Which lines of the entries contain the word "Delete"? Please list them.

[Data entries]
......

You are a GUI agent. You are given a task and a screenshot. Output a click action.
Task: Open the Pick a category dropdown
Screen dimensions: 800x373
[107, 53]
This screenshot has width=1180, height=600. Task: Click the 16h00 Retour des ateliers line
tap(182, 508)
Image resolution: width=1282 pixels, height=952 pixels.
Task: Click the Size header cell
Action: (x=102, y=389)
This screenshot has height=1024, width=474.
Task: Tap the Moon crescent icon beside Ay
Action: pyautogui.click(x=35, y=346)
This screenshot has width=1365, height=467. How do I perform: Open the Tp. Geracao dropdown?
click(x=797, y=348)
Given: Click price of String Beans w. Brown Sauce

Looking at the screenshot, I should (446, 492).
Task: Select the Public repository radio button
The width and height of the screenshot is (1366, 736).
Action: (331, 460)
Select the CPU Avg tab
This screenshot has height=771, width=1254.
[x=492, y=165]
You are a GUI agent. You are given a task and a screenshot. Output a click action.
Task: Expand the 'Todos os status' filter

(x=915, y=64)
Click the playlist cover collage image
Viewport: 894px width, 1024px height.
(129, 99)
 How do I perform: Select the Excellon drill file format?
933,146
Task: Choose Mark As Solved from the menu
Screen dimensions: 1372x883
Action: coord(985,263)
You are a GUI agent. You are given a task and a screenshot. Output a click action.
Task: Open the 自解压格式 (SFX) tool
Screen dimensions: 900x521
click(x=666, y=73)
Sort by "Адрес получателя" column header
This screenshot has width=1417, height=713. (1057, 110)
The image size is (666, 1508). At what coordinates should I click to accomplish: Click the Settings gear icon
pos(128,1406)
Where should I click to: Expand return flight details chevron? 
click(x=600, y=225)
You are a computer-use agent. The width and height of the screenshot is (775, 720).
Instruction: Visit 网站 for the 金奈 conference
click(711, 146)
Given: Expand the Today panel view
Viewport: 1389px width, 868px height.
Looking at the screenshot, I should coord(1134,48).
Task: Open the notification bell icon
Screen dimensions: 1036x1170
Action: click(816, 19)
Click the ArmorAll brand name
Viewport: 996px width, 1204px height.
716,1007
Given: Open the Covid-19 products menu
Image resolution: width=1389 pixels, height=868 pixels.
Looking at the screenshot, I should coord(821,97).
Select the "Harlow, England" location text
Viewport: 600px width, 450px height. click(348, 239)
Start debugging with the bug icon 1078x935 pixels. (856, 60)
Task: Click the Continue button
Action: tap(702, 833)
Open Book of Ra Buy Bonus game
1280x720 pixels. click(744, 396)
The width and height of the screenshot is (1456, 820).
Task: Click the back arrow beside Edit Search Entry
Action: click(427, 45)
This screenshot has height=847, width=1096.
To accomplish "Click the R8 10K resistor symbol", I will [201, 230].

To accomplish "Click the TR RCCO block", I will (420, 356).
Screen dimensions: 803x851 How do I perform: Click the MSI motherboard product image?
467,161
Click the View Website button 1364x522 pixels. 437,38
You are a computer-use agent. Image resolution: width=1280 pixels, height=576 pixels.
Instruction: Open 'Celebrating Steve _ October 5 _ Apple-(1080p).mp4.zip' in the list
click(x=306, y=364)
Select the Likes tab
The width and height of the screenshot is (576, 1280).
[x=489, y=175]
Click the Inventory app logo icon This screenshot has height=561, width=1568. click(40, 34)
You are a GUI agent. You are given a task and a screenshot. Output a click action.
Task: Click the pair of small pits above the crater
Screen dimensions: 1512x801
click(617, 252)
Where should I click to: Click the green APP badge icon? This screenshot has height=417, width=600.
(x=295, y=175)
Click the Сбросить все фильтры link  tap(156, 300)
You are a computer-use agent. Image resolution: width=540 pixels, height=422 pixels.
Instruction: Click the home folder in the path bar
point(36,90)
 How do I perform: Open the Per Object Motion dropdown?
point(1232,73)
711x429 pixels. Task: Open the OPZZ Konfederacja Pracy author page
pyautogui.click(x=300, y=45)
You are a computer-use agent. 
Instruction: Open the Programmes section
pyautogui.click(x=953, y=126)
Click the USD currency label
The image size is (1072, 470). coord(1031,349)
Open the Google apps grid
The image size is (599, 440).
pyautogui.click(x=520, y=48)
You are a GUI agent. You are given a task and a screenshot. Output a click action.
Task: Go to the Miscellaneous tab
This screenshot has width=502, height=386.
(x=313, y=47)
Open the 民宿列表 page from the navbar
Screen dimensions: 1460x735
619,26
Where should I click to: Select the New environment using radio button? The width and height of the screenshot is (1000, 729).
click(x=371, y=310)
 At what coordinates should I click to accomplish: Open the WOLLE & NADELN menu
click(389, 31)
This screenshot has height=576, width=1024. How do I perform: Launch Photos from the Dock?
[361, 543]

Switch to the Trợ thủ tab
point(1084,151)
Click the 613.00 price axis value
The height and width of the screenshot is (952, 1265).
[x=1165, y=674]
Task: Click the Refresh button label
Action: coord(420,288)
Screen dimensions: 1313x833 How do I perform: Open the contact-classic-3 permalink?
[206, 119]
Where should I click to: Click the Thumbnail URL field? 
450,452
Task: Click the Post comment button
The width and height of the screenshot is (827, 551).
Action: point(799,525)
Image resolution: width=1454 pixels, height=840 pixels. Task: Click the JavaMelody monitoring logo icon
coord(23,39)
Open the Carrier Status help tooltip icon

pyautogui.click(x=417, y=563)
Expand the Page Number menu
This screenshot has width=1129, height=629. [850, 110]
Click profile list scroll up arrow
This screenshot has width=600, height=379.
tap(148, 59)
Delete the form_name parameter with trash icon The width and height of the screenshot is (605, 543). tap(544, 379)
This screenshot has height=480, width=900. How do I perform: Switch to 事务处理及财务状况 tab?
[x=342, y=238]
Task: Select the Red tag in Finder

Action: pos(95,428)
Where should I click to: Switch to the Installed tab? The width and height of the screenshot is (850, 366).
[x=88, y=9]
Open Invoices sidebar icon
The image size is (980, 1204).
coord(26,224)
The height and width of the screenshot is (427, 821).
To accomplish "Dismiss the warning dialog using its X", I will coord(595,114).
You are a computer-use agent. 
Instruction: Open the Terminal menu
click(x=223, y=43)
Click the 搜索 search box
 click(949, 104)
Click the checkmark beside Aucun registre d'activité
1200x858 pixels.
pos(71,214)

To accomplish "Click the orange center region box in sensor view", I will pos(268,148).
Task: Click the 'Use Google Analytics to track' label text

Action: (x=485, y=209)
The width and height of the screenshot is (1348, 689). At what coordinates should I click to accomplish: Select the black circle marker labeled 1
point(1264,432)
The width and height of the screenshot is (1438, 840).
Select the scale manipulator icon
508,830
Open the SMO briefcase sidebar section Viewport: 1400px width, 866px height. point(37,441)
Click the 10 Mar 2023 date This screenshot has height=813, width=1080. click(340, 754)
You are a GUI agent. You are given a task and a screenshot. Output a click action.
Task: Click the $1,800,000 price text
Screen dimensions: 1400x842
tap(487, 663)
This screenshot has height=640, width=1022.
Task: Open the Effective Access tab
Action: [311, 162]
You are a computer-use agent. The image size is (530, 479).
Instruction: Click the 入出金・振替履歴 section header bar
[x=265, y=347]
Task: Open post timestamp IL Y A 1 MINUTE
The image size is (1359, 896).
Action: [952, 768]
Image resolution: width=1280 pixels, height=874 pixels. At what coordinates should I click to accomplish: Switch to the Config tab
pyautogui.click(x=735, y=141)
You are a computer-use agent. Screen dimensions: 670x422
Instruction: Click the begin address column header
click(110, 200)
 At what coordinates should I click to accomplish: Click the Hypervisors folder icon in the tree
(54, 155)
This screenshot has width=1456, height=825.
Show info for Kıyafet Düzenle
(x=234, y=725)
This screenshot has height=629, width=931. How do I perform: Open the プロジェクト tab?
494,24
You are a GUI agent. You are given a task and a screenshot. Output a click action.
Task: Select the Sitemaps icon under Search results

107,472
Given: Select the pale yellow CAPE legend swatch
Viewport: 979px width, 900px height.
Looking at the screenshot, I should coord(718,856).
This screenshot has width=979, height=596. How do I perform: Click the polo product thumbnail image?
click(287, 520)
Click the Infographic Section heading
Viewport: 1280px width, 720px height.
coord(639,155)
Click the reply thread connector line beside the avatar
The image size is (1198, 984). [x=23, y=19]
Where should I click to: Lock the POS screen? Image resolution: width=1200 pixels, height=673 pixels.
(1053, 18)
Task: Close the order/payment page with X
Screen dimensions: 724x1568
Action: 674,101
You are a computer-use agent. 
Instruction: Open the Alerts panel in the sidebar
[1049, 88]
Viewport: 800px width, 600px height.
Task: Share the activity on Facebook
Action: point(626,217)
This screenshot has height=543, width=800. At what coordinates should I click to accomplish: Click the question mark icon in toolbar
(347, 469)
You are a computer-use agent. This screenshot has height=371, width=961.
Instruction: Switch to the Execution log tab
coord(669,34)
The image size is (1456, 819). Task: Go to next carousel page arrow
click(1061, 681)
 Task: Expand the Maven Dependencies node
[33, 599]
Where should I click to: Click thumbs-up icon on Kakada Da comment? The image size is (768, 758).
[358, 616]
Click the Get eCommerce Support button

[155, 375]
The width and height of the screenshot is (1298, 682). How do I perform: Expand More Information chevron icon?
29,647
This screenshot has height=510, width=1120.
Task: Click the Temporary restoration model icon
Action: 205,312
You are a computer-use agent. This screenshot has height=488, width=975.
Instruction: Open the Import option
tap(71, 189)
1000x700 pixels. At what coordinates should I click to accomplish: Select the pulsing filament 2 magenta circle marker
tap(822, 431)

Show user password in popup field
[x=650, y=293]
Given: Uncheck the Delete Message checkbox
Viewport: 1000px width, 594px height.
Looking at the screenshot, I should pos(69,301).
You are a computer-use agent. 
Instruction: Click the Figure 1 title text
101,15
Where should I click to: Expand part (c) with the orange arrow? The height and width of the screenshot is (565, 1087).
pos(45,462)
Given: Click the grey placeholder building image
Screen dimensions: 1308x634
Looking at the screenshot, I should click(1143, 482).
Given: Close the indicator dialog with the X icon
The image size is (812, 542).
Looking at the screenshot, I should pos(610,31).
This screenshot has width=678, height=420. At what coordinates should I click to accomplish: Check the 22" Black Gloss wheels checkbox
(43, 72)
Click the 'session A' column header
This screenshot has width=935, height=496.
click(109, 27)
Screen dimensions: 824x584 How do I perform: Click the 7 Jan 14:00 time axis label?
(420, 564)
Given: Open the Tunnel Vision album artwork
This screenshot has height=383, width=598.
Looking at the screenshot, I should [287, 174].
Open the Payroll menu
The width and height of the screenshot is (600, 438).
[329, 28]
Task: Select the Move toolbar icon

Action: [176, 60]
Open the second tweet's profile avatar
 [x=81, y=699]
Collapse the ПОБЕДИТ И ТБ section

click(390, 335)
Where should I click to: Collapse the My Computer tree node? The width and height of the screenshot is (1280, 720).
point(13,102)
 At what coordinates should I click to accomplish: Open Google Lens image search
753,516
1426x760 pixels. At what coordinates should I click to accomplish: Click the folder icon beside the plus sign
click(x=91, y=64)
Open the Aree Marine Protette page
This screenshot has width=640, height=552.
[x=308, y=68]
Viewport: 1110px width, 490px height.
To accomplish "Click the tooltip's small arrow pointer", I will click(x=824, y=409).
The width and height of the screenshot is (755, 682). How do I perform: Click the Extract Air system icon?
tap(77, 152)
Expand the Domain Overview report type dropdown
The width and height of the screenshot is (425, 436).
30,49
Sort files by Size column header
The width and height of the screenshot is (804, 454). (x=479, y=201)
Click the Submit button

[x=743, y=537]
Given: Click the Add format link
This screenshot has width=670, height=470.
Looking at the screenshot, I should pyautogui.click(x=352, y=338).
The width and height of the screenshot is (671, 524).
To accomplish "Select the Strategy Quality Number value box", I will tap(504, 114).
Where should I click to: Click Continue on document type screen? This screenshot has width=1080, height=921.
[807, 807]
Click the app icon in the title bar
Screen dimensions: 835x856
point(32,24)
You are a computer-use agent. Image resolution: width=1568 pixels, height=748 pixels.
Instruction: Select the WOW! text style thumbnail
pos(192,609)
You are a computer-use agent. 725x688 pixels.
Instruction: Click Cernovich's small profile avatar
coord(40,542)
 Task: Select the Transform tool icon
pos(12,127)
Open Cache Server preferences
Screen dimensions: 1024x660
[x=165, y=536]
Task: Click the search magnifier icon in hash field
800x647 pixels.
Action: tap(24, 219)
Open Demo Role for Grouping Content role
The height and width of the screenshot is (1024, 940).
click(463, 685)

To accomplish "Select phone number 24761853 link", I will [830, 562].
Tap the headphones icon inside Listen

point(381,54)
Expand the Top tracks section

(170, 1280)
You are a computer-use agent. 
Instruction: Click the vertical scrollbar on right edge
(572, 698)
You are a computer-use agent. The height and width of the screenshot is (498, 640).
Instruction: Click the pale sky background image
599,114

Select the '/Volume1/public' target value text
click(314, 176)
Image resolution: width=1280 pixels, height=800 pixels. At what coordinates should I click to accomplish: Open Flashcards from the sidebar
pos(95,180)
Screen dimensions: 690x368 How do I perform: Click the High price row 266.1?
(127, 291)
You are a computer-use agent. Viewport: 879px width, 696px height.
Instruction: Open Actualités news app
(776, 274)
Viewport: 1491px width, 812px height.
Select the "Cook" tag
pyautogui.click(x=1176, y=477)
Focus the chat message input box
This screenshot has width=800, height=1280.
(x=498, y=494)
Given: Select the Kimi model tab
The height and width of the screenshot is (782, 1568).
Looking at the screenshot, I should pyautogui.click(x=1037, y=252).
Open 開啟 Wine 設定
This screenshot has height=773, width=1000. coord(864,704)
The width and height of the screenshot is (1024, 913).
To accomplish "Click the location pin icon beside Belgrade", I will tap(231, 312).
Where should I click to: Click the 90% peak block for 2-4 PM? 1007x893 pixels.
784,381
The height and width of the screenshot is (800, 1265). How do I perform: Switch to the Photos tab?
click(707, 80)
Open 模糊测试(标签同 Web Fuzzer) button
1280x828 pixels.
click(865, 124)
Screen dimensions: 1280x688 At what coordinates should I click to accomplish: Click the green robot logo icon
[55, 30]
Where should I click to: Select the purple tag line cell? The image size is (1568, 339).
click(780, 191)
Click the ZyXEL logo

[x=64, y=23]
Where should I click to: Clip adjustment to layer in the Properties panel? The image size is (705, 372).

......

* _The answer_:
Delete the form_name parameter with trash icon The width and height of the screenshot is (605, 543). tap(544, 379)
Given: Uncheck the Delete Message checkbox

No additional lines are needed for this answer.